Please filter the data down to the lines that include the word "click" and copy them.

**Input**
* * * * * * * * *

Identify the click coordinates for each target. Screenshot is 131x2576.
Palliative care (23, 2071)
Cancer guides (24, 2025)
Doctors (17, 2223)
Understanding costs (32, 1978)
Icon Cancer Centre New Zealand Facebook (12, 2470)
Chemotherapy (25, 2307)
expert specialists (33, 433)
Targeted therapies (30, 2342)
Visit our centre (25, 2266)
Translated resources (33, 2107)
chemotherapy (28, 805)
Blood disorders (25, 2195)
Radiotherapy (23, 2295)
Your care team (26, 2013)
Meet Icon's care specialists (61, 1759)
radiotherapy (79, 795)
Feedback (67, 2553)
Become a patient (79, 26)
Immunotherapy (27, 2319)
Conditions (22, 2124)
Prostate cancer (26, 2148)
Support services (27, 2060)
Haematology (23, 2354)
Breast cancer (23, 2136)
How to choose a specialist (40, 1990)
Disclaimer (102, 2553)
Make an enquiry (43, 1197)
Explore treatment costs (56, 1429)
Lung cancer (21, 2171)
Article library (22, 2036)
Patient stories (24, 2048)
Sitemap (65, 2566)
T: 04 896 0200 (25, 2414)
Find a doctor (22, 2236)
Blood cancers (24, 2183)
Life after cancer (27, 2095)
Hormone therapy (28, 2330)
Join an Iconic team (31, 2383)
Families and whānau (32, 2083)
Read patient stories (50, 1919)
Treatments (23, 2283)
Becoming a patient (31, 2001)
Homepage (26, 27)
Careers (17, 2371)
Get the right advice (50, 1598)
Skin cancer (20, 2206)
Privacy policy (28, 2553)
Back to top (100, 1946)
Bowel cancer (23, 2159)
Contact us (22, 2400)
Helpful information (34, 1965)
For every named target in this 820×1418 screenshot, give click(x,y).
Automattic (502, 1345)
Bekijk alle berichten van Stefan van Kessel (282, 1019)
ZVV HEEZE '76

* * * * * * * * *

**Reply**
Identify the click coordinates for each target. Screenshot is 131x2576.
For every named target in this 820×1418 screenshot, give click(x,y).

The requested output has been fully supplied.